わたしは猫のイラストや写真を使ってグッズを作っていて、
年に数回、イベント出展しています。

商品を買ってくださるのは、圧倒的にリピーターの方。
わたしを以前から知っていたり、SNSでいつも応援してくださる方々です。
となると、毎回同じものを作っていてはお客さんにとってはおもしろくない。

通常業務での印刷の知識を生かして、何か印刷でできるグッズを、となると
例えばノートはすごく作りやすいものですが、
そんなに柄違い・サイズ違いでノートばかり必要ないですよね?

なので、今回は何があるんだろうとワクワクしてもらえるよう
毎回何か新しいものを作ろうとします。
紙の印刷の知識はあっても、グッズへ印刷の経験は少ないからこれが大変で。。。

ということで初めて「テープ」を作ってみた時の話です。

思てたんと違う。。
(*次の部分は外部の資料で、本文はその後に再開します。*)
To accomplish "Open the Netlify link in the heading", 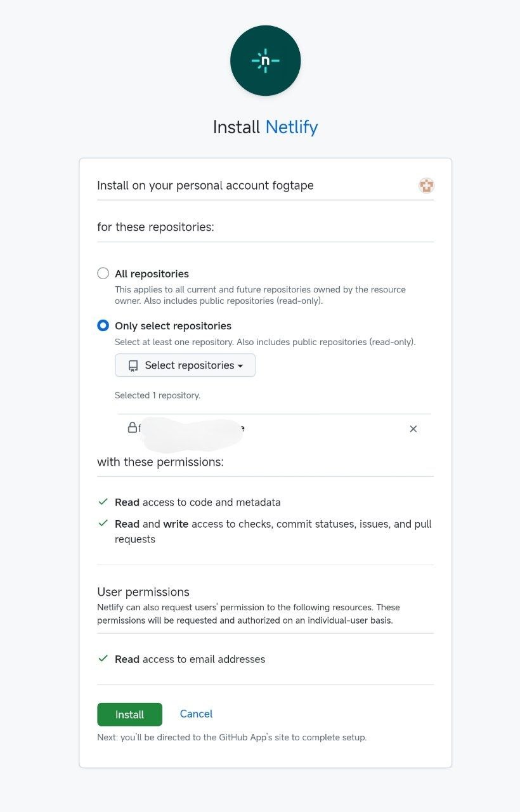I will pyautogui.click(x=291, y=127).
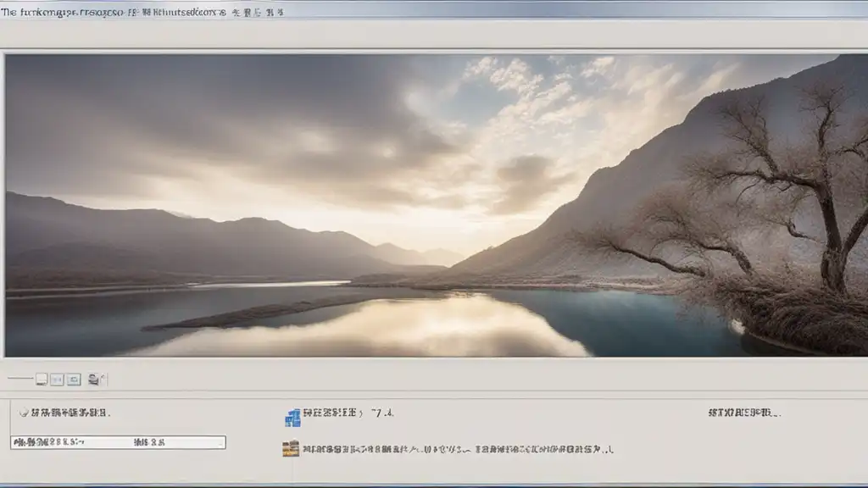
Task: Click the horizontal slider line left of the icons
Action: (19, 380)
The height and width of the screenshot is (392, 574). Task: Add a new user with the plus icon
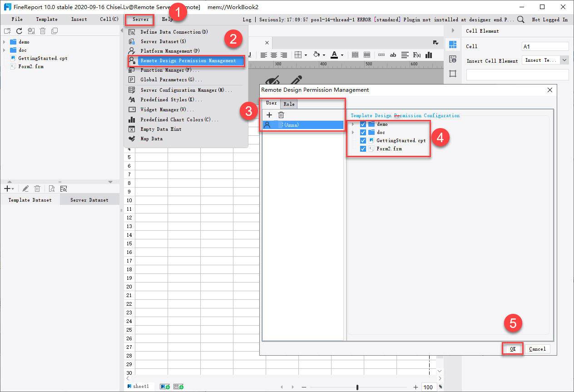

。

納品されて、箱を開けた瞬間、
「あかんやつや…」
立ち上るあかんオーラ。

薄いし、粘着力弱いし、濃い色に貼るとムラになって汚いし、
そして何より安っぽい。
大昔の百均を思い出すような品質です。

こんなの売れない、でも破棄するのももったいないし。。。
と悩んだ結果、とりあえず一旦イベントに出してみよう!
売れなかったらそれから考えよう!!ということに。

事前にSNSで
「どうしようもないテープを作ってしまった。挑戦者求む。」
とネタ的に投稿し、助けを求めました。
そして、イベント中はお客さんと話していることが多いので、
接客できなくても通りがかりの人が一目で何かわかるポップを作りました。
準備不足で時間がなく、思ったまま適当に特徴を添えて。

そしてイベントは始まった

いざイベントが始まると、久しぶりの猫イベントということで
大勢のお客さんが押しかけました。
入場するだけで2時間待ち。人気アトラクションか。
満員電車のような状態の中、わたしのブースでいちばん目を引いたのが
得意のノートではなく、自信満々に作ったバッグでもなく、
「あの」ポップでした。

「何コレ!どうにもならんてどういうことー!!笑」
なんと、商品ではなくポップが「つかみ」になり
多くの初めましてのお客さんが話しかけてくださったのです。

いかにどうにもならんか説明し、
「うっすいんですよ」とどんなに粘着が弱く、薄いかテープを触って体感してもらい、
「買わないほうが…」と忠告していました。
これでたくさんの方に笑っていただき、
また買うなと言われたらほしくなるみたいで買ってしまう人も現れました。
さらにSNSを見てくれていた人が
「どうにもならんテープまだありますか!?」と駆けつけてくれたり。
なんなんこのどうにもならん人気。

あれよあれよという間にどうにもならんテープは売れてゆき、
最後の1つだけが寂しく残っていました。
こんなに売れるのは想定外で、1つ残るくらいなら上出来、と思っていたら
「これください」と勇者登場。
まさかの完売。
最後に買ってくださった方は、
「ポップが気になりすぎて、3回見に来たんです。
そしたらラスト1個だからもう買うしかないと思って!」

デザインうんぬんではなく、
「どうにもならんうっすいテープ」という言葉が
たくさんの人の心に引っかかり、本来売れないはずのモノが売れる商品になったのです。
言葉ってすごい!と初めてコピーの威力を実感しました。

それ以来、「次のポップが楽しみです♪」と言われるようになり
新たなプレッシャーが生まれたのでした。